How to get Docker containers to talk to each other while running on my local host?


Introduction

Connection in Docker container can be made using various ways. Some of these are explained in this article. Docker networking using the command line interface and docker-compose. This networking leads to communication between the containers.

Pre-requisites

Install the below prerequisites before executing the commands.

  • Docker Engine

  • Docker compose

Methods

These methods are simple and easy to implement on the local machine.

  • Using CLI commands

  • Using Docker Compose

Using Command Line Interface

Here we are going to create two different containers and connect them using the docker networking features.

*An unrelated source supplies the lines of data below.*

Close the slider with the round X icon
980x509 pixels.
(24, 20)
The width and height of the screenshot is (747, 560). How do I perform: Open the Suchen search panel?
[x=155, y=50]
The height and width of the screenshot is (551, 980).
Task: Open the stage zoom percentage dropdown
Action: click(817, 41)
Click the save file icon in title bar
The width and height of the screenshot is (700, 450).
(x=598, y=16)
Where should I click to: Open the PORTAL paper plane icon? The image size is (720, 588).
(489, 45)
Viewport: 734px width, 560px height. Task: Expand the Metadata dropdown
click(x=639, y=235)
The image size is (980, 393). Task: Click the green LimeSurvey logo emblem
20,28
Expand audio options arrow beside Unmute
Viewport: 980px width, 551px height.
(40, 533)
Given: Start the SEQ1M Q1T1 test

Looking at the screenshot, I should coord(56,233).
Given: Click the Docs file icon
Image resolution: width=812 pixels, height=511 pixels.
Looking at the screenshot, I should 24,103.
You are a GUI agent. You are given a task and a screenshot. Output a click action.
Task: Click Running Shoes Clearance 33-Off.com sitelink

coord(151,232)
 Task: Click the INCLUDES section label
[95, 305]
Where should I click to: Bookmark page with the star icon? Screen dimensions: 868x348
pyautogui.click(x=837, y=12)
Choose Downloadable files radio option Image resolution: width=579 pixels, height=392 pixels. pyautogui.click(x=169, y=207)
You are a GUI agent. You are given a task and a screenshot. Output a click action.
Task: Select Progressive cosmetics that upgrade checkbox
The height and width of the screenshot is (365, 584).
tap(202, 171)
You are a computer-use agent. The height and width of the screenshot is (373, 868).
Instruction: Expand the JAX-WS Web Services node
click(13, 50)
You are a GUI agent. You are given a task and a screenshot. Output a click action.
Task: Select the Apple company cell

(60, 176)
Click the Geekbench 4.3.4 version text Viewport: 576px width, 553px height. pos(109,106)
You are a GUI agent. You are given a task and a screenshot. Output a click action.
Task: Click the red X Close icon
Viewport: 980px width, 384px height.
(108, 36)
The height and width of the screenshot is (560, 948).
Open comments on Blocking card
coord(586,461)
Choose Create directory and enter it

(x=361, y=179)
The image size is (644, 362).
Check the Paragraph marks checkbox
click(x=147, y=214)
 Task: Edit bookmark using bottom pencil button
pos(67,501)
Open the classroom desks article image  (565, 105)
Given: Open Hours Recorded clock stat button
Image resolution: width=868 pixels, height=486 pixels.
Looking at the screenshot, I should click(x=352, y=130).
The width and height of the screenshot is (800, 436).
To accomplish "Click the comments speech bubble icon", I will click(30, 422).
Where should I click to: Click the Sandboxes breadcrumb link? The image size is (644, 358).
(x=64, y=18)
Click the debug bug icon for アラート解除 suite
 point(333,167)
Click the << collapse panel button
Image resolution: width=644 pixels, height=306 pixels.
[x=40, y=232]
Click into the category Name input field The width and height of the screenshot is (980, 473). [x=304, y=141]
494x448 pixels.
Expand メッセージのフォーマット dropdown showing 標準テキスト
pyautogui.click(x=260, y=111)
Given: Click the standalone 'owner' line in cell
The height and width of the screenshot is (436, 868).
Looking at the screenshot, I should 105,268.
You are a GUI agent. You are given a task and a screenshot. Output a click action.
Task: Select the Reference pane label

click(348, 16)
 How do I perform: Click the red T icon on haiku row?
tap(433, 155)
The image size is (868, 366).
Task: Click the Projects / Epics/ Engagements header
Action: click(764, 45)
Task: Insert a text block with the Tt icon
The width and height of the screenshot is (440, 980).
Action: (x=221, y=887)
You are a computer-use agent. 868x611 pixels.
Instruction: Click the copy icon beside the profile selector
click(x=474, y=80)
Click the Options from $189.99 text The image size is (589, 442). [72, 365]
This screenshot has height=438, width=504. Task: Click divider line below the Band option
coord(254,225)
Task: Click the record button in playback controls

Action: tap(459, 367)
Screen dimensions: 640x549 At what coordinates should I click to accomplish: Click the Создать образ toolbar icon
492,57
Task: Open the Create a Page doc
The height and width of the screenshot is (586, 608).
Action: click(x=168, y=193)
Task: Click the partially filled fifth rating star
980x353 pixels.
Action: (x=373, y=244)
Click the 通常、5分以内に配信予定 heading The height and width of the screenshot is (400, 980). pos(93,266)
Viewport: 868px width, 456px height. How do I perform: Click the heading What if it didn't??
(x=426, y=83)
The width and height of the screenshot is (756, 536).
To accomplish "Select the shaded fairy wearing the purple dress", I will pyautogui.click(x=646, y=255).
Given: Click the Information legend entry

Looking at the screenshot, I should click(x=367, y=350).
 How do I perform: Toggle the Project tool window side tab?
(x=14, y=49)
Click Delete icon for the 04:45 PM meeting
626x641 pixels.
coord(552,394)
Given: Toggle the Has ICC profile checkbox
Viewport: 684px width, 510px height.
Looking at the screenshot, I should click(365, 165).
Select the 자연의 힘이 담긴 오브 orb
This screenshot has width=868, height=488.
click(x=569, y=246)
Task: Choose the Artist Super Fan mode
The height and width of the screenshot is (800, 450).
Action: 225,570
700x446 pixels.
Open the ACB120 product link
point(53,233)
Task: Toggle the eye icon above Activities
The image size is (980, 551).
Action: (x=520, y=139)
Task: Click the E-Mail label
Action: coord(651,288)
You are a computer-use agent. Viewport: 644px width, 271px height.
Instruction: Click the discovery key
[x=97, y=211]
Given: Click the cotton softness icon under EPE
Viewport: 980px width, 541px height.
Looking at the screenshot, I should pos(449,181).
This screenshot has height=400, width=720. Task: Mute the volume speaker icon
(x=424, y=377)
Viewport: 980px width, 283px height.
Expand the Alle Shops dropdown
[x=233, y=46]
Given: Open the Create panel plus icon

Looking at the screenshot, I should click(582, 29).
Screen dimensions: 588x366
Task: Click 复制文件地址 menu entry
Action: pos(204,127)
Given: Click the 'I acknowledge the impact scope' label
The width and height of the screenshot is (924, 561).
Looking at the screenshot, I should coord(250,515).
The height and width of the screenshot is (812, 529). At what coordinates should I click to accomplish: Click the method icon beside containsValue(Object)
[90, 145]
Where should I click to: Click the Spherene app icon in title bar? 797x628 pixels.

Step 1: Create a Docker network

$ docker network create --driver bridge test_network 729f7d54a28063daaaef68693de94e5bd52fe9d65ec2c662021712be2d198511

Check if the new network “test_network” of driver type “bridge” is created or not.

$ docker network ls

Output

NETWORK ID    NAME      DRIVER   SCOPE
0bfc15d4d317 bridge      bridge  local
db9d7d7d4e55 host        host    local
6f035e31161b minikube    bridge  local
dd1341a489b9 mynetwork   bridge  local
574f05aae08a none        null    local
729f7d54a280 test_network bridge local

Step 2: Create the first Docker container

Here we created our first Docker container and connected it with the network “test_network” we created in the previous step.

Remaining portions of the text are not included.